Top tips on getting healthy in 2014 by top North East trainer

Top North East exercise guru David Fairlamb gives advice on how to stay in shape this year

PA Wire Get yourself in shape this year with our top health tips
Get yourself in shape this year with our top health tips

Fitness consultant David Fairlamb knows how important it is for people to exercise and keep a good diet.

Here he gives 20 top tips to supercharge you in 2014 and make this year a happy and healthy one.

1: If you are looking to lose weight you need to eat clean and lean, in other words eat what the body was designed to eat. That means all fresh natural foods such as lean meat and fish with plenty of fruit and vegetables. This alongside a sensible exercise regime will kick your weight loss into action.

2: Anything processed is a no-no, therefore don’t buy it.

3: Much of the time you think you are hungry you are in fact thirsty. Try drinking two to three litres of water per day to help alleviate those hunger pains. You could add a slice of lemon for flavour.

4: If there are no unhealthy snacks in the house you won’t be tempted, so throw them all out.

5: If you are looking to supercharge your metabolism try interval training which is repeated bursts of exercise followed by a short recovery. For example, if you walk your dog, try adding a few runs during your walk. Even if the run is just past walking pace that’s fine because it raises your heart rate and therefore is burning more calories.

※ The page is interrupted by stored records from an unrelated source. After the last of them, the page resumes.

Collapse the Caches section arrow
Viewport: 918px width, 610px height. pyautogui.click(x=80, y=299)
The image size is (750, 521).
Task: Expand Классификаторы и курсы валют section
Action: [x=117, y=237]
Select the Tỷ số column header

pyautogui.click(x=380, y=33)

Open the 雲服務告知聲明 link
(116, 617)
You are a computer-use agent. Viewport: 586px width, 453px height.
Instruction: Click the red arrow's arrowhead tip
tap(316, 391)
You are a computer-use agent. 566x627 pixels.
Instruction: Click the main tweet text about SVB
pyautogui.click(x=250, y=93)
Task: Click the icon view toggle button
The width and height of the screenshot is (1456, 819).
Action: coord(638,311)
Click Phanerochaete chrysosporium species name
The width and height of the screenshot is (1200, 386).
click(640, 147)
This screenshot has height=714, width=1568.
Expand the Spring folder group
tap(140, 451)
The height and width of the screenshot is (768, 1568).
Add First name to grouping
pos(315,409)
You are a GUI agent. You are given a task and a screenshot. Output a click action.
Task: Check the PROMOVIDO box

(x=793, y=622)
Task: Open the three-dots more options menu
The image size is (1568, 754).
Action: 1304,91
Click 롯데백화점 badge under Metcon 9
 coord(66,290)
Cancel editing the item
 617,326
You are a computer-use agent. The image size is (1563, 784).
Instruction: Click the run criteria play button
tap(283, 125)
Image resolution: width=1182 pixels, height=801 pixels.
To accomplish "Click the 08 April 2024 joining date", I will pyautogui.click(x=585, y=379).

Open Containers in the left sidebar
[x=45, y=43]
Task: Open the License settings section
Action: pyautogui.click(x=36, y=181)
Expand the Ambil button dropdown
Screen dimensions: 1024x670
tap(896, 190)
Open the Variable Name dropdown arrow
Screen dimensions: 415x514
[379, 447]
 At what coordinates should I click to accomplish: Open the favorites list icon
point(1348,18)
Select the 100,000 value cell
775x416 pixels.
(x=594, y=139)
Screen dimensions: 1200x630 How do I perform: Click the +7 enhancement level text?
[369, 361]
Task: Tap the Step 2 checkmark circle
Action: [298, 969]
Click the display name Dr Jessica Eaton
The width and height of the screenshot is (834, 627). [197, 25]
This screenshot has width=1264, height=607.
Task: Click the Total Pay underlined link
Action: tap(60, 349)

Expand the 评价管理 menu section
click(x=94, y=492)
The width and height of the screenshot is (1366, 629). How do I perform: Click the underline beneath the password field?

6: Eat more protein-based food which keep you fuller for longer such as lean meat and fish and cut back on stodgy carbohydrates such as pasta, rice and bread. Eat smaller portions. In time you will lose weight as you’re consuming less calories.

7: Cut out eating between meals. If you add up, in a week, how many calories you eat between your main meals you will probably get a shock.

8: Only jump on the scales once every two week’s as this will give you a chance to make a difference. If you are eating and exercising correctly you will know you are losing weight.

9: Consistency with eating healthy food and exercise is the key to weight loss and wellbeing. This will often mean a change of lifestyle, be prepared to ditch regular bad habits for good.

10: Small everyday changes will lead to a huge change over time. For example, if you eat four slices of bread a day that’s 28 a week, 112 a month, 672 over six months and a massive 1,344 slices a year. Cut this by half and you will lose weight, even better cut it out altogether.

11: I call sugar white death. Cut it out of your diet. It is lethal and is very damaging for your body.

12: Whenever you are going upstairs run rather than walk - do this every day and you will burn many more calories.

13: Before you eat your lunch try and go for a brisk walk even if it’s for 10 minutes. If you can’t walk at work make time in the morning. If you can’t find the time, you must not want it badly enough.

14: Be aware of what you eat, writing it down always helps as often you don’t realise how much you eat.

15: Being hungry doesn’t mean you have to eat. Learn to deal with being hungry and this will break the body’s normal routine.

16: There is a big difference between exercising for health and exercising to lose weight. If you are looking to lose weight try to push slightly out of your comfort zone and work to a level where you are out of breath, but can still hold a conversation.

17: When you are walking or running add resistance such as hills or stairs - this will work your body harder and raise your heart rate.

18: Having a training partner will help motivate you.

19: Sprinting builds more muscle. Add a few 10-30 second sprints to your run, slowing down just long enough to catch your breath between.

20: 70% of those who start a fitness or diet regime without a plan fail. Write some short and long-term targets to keep you motivated.